Emergency Nurses Association
- Formation: 1970
- Founder: Anita Dorr Judith Kelleher
- Headquarters: Schaumburg, Illinois
- Members: 50,000 (2021)
- Website: www.ena.org

= Emergency Nurses Association =

Nursing organization

The Emergency Nurses Association (ENA) is an international professional organization representing emergency nursing. Consisting of nearly 50,000 members, ENA addresses issues relevant to emergency care, publishes professional guidelines, provides education for emergency nurses and issues a peer-reviewed journal. As part of its ENA University, ENA offers education specific to emergency nurses.

==The organization==
Established in 1970 as the Emergency Department Nurses Association, the organization resulted from the merger of two organizations. One of the organizations, also known as the Emergency Department Nurses Association, had been founded by Judith Kelleher on the West Coast; the other, the Emergency Room Nurses Organization, was established by Anita Dorr in the Eastern United States. ENA took its current name in 1985, emphasizing the role of emergency nurses over the practice setting of the emergency department. As of 2021, ENA has over 50,000 members in 35 nations.

ENA has collected survey data on emergency nursing, including a 2006 member survey which indicated high job satisfaction in the specialty but pointed to concern among emergency nurses about workplace violence and safety. ENA has partnered with the Institute of Medicine to address issues related to emergency care reform. The organization also publishes public safety and injury prevention information, including its National Scorecard on State Roadway Laws, which looks at each state's use of items such as child safety seats, seatbelts, ignition lock devices and graduated driver licensing.

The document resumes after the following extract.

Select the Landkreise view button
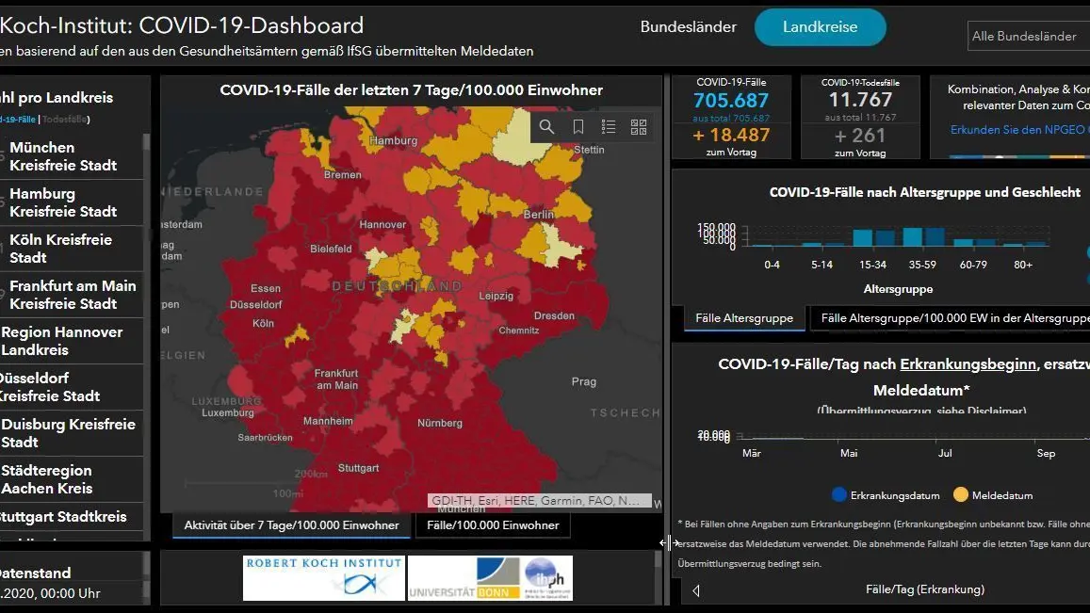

The association has published emergency guidelines, including Guidelines for Care of Children in the Emergency Department, which was written in conjunction with the American College of Emergency Physicians and the American Academy of Pediatrics. ENA publishes a bimonthly, peer-reviewed journal, Journal of Emergency Nursing. In the 1970s, the group helped to found the Board of Certification in Emergency Nursing, which sponsors the Certified Emergency Nurse (CEN) examination.